**Data excerpts**
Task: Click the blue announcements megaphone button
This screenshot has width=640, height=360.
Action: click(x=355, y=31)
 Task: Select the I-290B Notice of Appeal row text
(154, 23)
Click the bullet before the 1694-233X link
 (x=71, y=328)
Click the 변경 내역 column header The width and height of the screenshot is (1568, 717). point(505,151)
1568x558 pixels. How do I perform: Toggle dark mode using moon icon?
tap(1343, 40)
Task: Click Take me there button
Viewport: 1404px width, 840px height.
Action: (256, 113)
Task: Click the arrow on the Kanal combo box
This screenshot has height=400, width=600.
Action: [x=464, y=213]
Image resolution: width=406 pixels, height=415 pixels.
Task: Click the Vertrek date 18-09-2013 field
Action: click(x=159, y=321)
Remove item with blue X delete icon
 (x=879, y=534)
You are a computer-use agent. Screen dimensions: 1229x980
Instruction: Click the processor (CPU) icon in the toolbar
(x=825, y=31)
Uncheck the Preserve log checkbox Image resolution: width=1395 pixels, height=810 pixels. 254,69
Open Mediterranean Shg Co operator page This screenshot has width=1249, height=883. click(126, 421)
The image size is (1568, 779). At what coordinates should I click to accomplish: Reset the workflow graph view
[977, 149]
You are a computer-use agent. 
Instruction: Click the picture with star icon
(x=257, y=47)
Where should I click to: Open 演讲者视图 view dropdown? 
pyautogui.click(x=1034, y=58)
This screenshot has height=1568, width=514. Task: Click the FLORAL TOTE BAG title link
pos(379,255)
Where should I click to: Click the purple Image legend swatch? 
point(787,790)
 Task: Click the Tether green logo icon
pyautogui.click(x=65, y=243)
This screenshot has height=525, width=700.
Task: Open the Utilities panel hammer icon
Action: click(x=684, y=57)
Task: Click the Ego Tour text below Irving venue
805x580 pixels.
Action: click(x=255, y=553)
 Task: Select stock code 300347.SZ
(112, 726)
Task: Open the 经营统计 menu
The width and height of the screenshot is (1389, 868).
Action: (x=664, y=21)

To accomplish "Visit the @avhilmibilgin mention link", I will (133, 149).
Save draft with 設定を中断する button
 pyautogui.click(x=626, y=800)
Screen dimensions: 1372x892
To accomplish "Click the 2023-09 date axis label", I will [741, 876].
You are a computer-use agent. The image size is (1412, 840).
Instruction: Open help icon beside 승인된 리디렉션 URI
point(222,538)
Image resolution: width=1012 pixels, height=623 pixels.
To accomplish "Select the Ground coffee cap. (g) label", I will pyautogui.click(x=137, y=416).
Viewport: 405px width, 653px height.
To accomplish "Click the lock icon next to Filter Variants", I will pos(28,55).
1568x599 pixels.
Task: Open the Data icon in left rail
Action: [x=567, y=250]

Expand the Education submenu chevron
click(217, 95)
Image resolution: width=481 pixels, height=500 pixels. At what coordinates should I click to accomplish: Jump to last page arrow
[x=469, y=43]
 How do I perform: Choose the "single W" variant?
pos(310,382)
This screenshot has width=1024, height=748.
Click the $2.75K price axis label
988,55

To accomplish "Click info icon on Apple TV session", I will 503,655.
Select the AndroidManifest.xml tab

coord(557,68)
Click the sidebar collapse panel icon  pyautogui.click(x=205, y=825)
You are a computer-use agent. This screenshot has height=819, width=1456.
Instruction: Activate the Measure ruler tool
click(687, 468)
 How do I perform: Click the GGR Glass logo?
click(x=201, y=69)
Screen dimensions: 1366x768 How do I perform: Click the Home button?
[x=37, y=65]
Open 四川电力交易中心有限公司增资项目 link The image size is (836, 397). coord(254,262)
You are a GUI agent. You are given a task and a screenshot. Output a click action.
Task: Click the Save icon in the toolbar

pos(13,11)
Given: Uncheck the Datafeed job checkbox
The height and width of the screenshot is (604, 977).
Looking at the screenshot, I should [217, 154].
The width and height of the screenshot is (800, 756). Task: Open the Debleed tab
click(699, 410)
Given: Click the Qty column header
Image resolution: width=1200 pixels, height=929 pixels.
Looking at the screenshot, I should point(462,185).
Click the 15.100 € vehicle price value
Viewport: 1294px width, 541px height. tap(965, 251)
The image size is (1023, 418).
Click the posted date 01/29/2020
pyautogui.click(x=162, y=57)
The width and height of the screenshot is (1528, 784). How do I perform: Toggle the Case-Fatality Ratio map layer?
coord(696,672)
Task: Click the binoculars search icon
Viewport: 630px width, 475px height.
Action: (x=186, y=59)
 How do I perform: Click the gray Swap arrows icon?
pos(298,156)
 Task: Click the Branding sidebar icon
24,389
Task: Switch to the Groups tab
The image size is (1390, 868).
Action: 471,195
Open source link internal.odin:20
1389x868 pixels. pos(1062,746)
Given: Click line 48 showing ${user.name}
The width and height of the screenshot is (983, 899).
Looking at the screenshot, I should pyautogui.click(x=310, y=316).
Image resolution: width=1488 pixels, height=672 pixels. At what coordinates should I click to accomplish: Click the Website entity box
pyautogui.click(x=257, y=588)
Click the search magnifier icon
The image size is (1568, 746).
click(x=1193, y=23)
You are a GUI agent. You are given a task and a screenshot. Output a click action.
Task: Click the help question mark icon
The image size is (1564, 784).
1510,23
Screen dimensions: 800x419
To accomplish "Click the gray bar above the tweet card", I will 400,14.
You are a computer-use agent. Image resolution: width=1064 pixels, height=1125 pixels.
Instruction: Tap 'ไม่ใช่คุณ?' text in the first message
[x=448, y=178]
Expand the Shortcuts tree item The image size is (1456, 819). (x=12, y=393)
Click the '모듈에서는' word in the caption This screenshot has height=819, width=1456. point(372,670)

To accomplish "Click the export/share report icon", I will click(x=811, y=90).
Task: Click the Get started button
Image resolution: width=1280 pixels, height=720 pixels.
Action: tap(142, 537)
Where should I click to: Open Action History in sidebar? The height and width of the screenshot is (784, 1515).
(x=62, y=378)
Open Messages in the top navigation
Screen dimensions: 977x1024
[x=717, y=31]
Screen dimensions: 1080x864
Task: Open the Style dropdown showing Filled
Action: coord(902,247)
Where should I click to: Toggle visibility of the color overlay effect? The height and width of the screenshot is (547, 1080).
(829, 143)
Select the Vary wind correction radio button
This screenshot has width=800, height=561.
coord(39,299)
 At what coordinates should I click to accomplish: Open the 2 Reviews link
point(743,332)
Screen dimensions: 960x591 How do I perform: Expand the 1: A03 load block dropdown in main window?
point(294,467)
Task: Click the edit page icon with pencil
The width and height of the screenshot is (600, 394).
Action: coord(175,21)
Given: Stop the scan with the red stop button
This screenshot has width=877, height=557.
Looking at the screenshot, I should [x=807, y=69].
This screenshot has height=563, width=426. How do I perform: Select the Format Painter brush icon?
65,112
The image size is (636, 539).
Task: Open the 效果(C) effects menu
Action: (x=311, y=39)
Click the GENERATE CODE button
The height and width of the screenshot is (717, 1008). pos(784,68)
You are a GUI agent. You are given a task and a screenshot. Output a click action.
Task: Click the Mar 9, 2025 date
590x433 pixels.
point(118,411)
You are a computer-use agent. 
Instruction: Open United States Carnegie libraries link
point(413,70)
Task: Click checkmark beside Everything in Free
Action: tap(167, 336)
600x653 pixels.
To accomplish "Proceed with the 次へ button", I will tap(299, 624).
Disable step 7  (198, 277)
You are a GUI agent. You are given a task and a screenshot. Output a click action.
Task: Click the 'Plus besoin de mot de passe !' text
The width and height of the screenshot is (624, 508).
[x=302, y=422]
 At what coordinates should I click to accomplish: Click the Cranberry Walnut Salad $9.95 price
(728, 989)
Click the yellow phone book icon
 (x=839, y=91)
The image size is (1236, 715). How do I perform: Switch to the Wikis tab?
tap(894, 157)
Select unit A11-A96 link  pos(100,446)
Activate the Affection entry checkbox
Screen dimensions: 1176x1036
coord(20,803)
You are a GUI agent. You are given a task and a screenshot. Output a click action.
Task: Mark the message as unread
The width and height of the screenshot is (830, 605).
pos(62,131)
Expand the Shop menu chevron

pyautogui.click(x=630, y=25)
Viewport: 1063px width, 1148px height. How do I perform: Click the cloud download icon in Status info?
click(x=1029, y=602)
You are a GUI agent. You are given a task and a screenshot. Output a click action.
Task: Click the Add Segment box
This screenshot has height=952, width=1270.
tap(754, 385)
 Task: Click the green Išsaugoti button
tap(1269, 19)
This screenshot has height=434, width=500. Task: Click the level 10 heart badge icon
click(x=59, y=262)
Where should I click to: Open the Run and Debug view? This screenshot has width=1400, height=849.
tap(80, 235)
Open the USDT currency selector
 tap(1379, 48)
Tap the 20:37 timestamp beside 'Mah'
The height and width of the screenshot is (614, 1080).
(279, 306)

**Exercise aim**
Update the entries starting at the line containing "Given: Click the Qty column header" and ending at the line containing "should pyautogui.click(x=310, y=316)." by replacing "binoculars" with "magnifying glass". Leave everything else unchanged.

**Solution to the exercise**
Given: Click the Qty column header
Image resolution: width=1200 pixels, height=929 pixels.
Looking at the screenshot, I should point(462,185).
Click the 15.100 € vehicle price value
Viewport: 1294px width, 541px height. tap(965, 251)
The image size is (1023, 418).
Click the posted date 01/29/2020
pyautogui.click(x=162, y=57)
The width and height of the screenshot is (1528, 784). How do I perform: Toggle the Case-Fatality Ratio map layer?
coord(696,672)
Task: Click the magnifying glass search icon
Viewport: 630px width, 475px height.
Action: (x=186, y=59)
 How do I perform: Click the gray Swap arrows icon?
pos(298,156)
 Task: Click the Branding sidebar icon
24,389
Task: Switch to the Groups tab
The image size is (1390, 868).
Action: 471,195
Open source link internal.odin:20
1389x868 pixels. pos(1062,746)
Given: Click line 48 showing ${user.name}
The width and height of the screenshot is (983, 899).
Looking at the screenshot, I should pyautogui.click(x=310, y=316).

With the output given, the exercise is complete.